A few years ago, I purchased Skylanders for my son… well, mostly for my son. He was 3 years old and starting to show an interest in video games, so I thought it was the perfect starting point. The statues could be used in game, in an online sim, came with pieces for a card game, and were going to be compatible with future releases. What’s not to like? Even if he didn’t take to the game, he’d have a $15 toy to play with. As it so happened, he loved the game and was soon addicted.
Included with each statue was a small sticker that could be affixed to a poster detailing all available Skylanders. This was clever marketing – a way to show kids exactly what was needed to complete the collection, and it wasn’t long before my son was saving his pocket money to try and collect them all.
This was going well, until I realised that not all Skylander statues were readily available. Some had a purposefully low distribution quota, which meant they were rare and usually only available on sites like eBay at an inflated price. This annoyed me considerably. I’d been trying to teach my son about saving only to find that the things that he wanted were selling out within a couple of weeks. It encouraged impulse buying and created disappointment when he later discovered a purchase he’d made wasn’t rare – in effect, he’d chosen poorly.

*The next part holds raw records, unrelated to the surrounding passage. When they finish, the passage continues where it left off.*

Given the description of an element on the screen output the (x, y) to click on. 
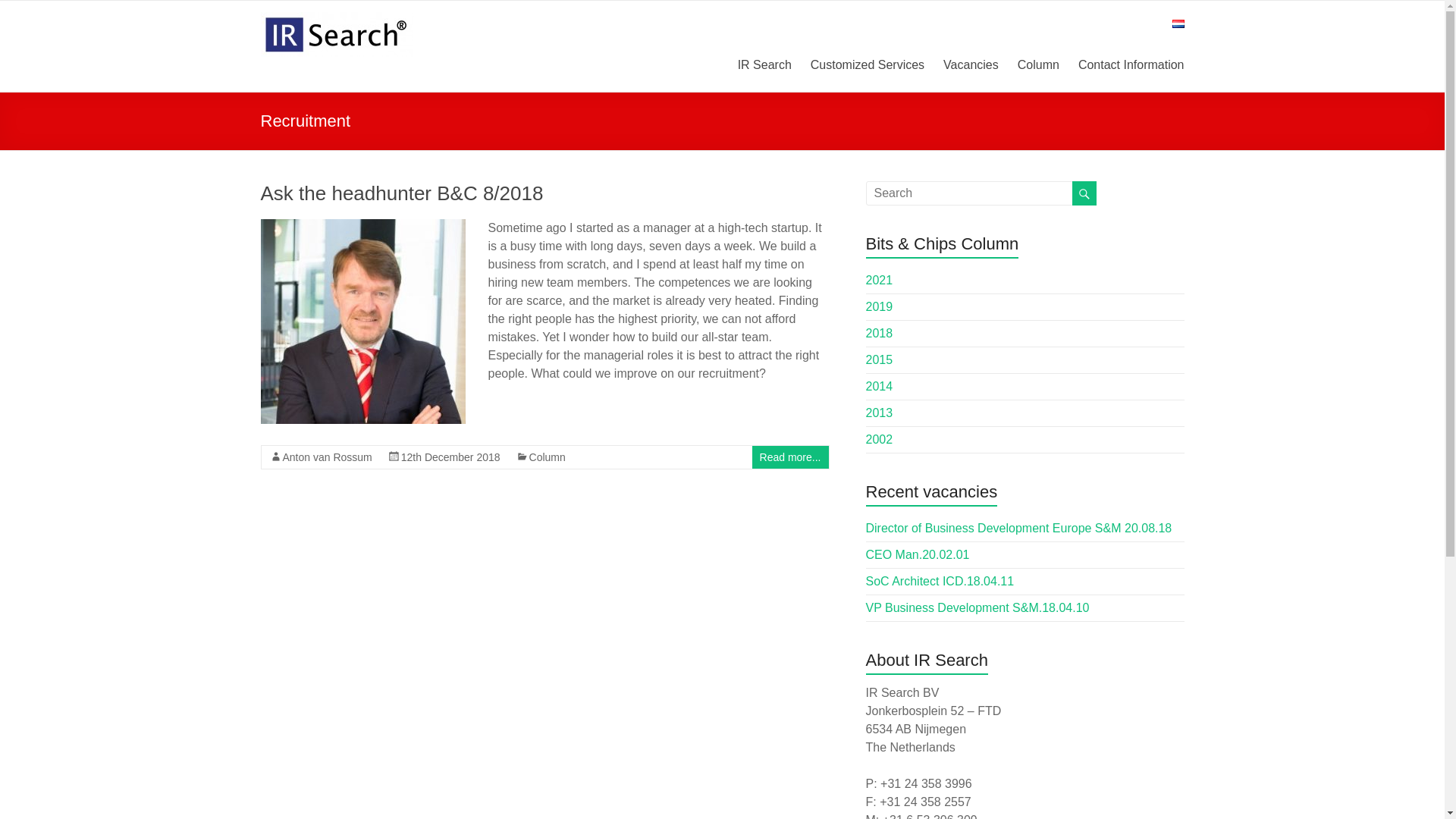
2:14 pm (450, 457)
Contact Information (1131, 62)
IR Search (765, 62)
12th December 2018 (450, 457)
Vacancies (970, 62)
2021 (879, 279)
Column (1038, 62)
2019 (879, 306)
2015 (879, 359)
2014 (879, 386)
Given the description of an element on the screen output the (x, y) to click on. 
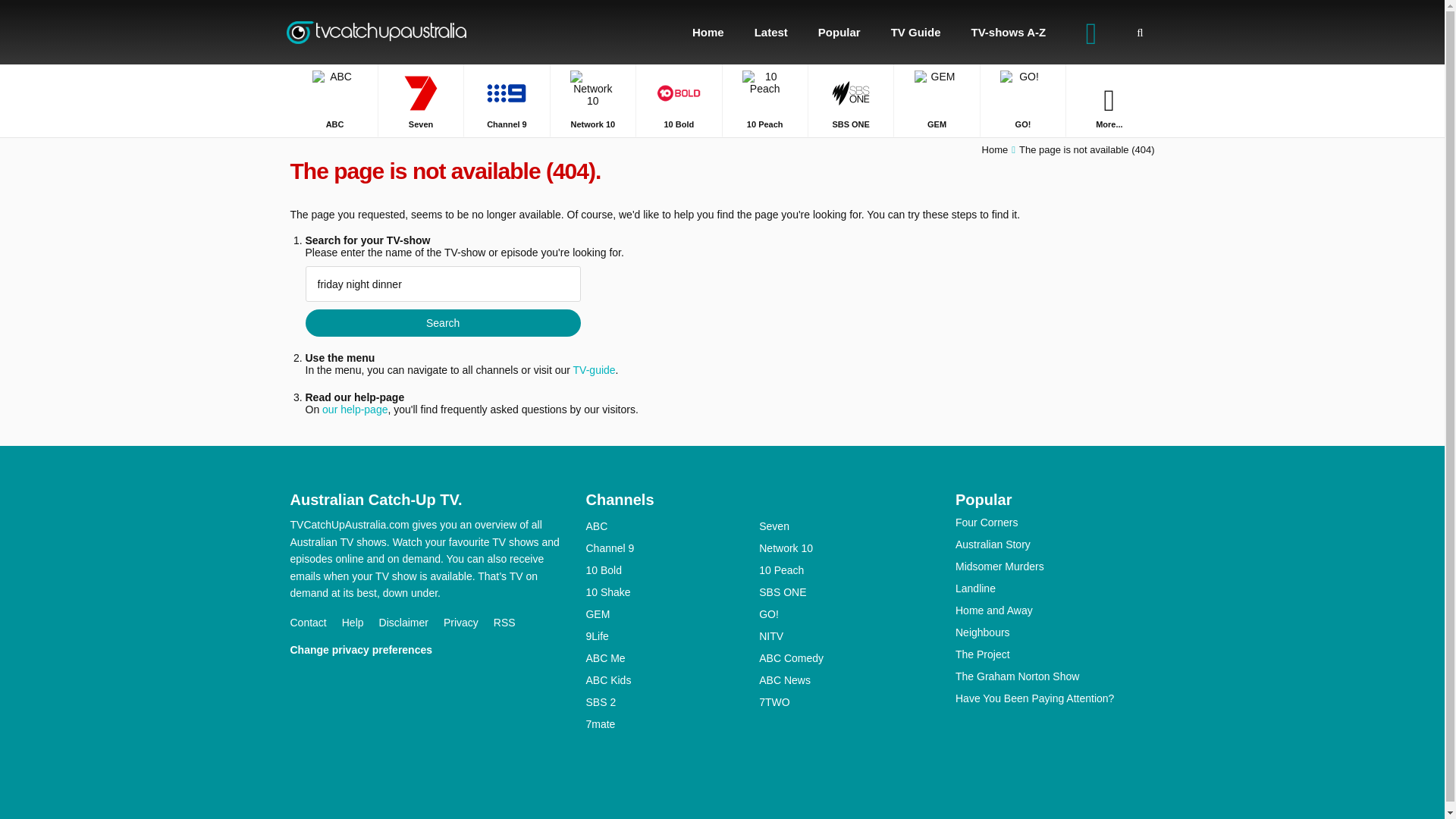
GEM (935, 100)
Search (441, 322)
friday night dinner (441, 284)
Seven (420, 100)
10 Bold (678, 100)
10 Bold (678, 100)
10 Peach (764, 100)
Channel 9 (506, 100)
Network 10 (592, 100)
RSS (512, 622)
Help (360, 622)
SBS ONE (850, 100)
our help-page (354, 409)
Network 10 (592, 100)
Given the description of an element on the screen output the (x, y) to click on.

I believe the marketing principle behind rare collectibles is put in place to incentivise people to take more of an interest in something that they otherwise may not. By appealing to that “must have them all” nature and throwing in a time limit, people are encouraged to buy big and buy early. The recent Amiibo craze is a perfect example – I doubt that the Wii Fit Trainer Amiibo would be selling out as fast as she is if she weren’t a known rarity!
I guess my main issue with rarity is when the target audience is young kids and the exclusiveness isn’t clearly explained. Opportunists swarm, purchase, and resell rare units fairly quickly, which changes the nature and intended function of these statues entirely. An enjoyable feature becomes a commodity that’s ripe for exploitation. This feeds an unhealthy culture of completionists that must own everything, and punishes those who aren’t early adopters.
I don’t normally have an issue with this type of thing; you don’t HAVE to collect them all so frustration is often borne of a completionist’s desire to “own the set”. As Nintendo themselves stated:
We will aim for certain Amiibo to always be available. These will be for our most popular characters like Mario and Link. Due to shelf space constraints, other figures likely will not return to the market once they have sold through their initial shipment.
However, let’s be frank – this is just a clever marketing ploy intended to draw people’s attention to the fact that some will be limited release. If you’re able to sell something, you wouldn’t concern yourself with the supplier’s capacity to store/display your product.
Another big issue I have with this type of endeavour is when the marketing doesn’t align with function. Amiibos are a perfect example of this. “Tap, Connect, Collect” is the Nintendo tagline, with advertising indicating that Amiibos are a fun extension to your gaming experience – place them on your controller and “bring them to life,” offering new in-game experiences. Nintendo are obviously playing on the success of Disney Infinity and Skylanders, but make no mistake, Amiibos offer little besides unlockable costumes and stat games. This may change in the future as Nintendo expands the usability of their system, but for now it makes the “bring them to life” line a bit hard to swallow.
Again, this isn’t really an issue. Adults are perfectly capable of researching products and learning what they are before making a purchase. Kids, on the other hand, are not. I understand that the real target audience is adults with expendable income, however, you can’t deny that much of the marketing is targeted at children. Combine the kid’s desire to play with their parents’ well developed OCD and you have a recipe for big bucks.
I should point out, though, that things haven’t changed much from when I was younger. I used to collect all sorts of things, from The Garbage Gang to Muscle Men, and Mad Balls to Matchbox cars. I got a paper route to feed this addiction, and still remember my disappointment and frustration when something I wanted wasn’t available when I finally had the money to buy it. Cards or blind packs didn’t pose much of a problem as there was clearly a luck element going in. When you’re told that something is available and you simply can’t get the pieces you want, it’s a different story. And it’s important to note that these statues aren’t just standalone pieces. With a focus on in-game function, most require a game or system for their intended purpose, so you’re up for a significant investment before you even begin.
To summarise; whilst I understand that rare collectibles are the result of clever marketing and have their place, I don’t believe that place is in the video game world… not in its current form. They take an enjoyable game feature and turn it into a commodity that’s ripe for exploitation – and all at the expense of those who just want to play the game. The current Disney Infinity and Skylanders model works perfectly in my opinion. The core set is readily available, whilst rare variants (glow in the dark, black armor, etc.) are rare. This satisfies both the completionists and those just wanting to experience all the characters. Hopefully Nintendo takes a leaf from their book and adjusts for future releases.